The best piece of film criticism I've read in ages; a quick recommendation for easing depression
Of course it comes from Armond White, who absolutely shreds Noah Baumbach's The Meyerowitz Stories:
Hollywood movies are made by some of the worst people in the world, a fact that all parties in the Harvey Weinstein scandal have now made clear. To understand who they are and the banality of their disreputable behavior, look to The Meyerowitz Stories (New and Selected).
Noah Baumbach directed Kicking & Screaming, my favorite movie about post-college young adulthood. He's also directed a number of movies I hated, so there's that. What makes White's flame so well-served is how well he understands Baumbach's work.
Last year I was taking part in an "art therapy" group during a long hospitalization (when you have depression to the degree I do, nothing is hokey).
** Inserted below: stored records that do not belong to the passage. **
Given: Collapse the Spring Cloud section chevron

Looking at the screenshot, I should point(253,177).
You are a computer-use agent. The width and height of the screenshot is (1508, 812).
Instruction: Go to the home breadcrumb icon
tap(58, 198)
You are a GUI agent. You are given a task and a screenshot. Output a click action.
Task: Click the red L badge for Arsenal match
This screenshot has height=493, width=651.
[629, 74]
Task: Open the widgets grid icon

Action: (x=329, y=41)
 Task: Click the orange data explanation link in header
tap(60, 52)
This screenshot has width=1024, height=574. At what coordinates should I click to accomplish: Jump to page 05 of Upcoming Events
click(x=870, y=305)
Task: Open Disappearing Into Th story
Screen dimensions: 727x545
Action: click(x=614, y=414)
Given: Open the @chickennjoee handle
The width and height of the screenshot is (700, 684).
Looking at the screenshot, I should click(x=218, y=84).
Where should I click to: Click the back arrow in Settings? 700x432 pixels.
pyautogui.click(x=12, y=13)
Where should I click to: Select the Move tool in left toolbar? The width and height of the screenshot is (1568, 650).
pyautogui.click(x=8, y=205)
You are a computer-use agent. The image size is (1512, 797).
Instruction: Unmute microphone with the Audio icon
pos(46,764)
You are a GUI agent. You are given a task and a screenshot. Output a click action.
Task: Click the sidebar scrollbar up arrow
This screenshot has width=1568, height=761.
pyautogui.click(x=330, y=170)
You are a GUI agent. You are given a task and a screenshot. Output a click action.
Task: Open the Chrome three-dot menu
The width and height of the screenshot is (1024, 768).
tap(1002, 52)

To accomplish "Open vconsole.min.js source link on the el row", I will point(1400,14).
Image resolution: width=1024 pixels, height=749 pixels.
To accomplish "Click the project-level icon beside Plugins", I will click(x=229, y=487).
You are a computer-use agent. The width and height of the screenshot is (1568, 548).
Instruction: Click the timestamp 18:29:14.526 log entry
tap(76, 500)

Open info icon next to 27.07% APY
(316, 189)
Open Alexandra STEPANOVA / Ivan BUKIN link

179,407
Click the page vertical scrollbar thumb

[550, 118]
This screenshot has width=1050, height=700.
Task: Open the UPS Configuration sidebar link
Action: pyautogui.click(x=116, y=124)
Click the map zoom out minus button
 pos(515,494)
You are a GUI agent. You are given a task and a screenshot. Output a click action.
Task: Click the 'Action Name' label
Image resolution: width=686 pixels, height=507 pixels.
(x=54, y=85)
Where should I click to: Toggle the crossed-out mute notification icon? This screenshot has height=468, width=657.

We were analyzing song lyrics and the therapist played Desperado, and upon its conclusion I went into a long-winded rant about how much I hate the Eagles, why I hate the Eagles and used several of their lyrics and musical conventions to establish my point. The guy sitting next to me said, "For a guy that hates the Eagles you sure know a fuckload about them."
My flat, unrehearsed reply: "Only a mongoloid hates things they don't understand."
My point of including that possible humble-brag in relation to White's review is the obvious: when White hates something that is conventionally loved by critics, there's usually a reason, and it's not just garden-variety contrarianism. Reviews like this, whether you agree with his findings or not, are why he is the best American film critic (and it's not even close). FWIW, hes' the only critic I read every week.
Although I rarely write about my depression, I will say that art therapy - music, drawing, even coloring - is as effective as any conventional talk-therapy I've ever had. It is not a cure-all, not even close, but there is something about the concentration involved that eases the melancholy, at least temporarily. If you or a loved one struggle with serious depression, I highly recommend buying one of those coloring books for adults - I am aware how silly and stupid that sounds, but trust me, it is effective for both major depression (which I have) and for PTSD (which I do not but know several people who do).
I was at one of the best hospitals in the country for dual-diagnosis patients last year (I'm not dual-diagnosis, but if there's a hospital specifically for depression I haven't found it) and once you're through with your 30- 60- or 90-day stay, you get to address the patient group and the staff. Some people write elaborate speeches, some will recite poetry or sing a song they wrote. I kept my remarks very brief and named two people who helped me get out of a very dark place - one was my therapist I saw daily, and the other was the woman who led art therapy.
Moral of the story and a good life lesson: Don't knock it 'til you've tried it.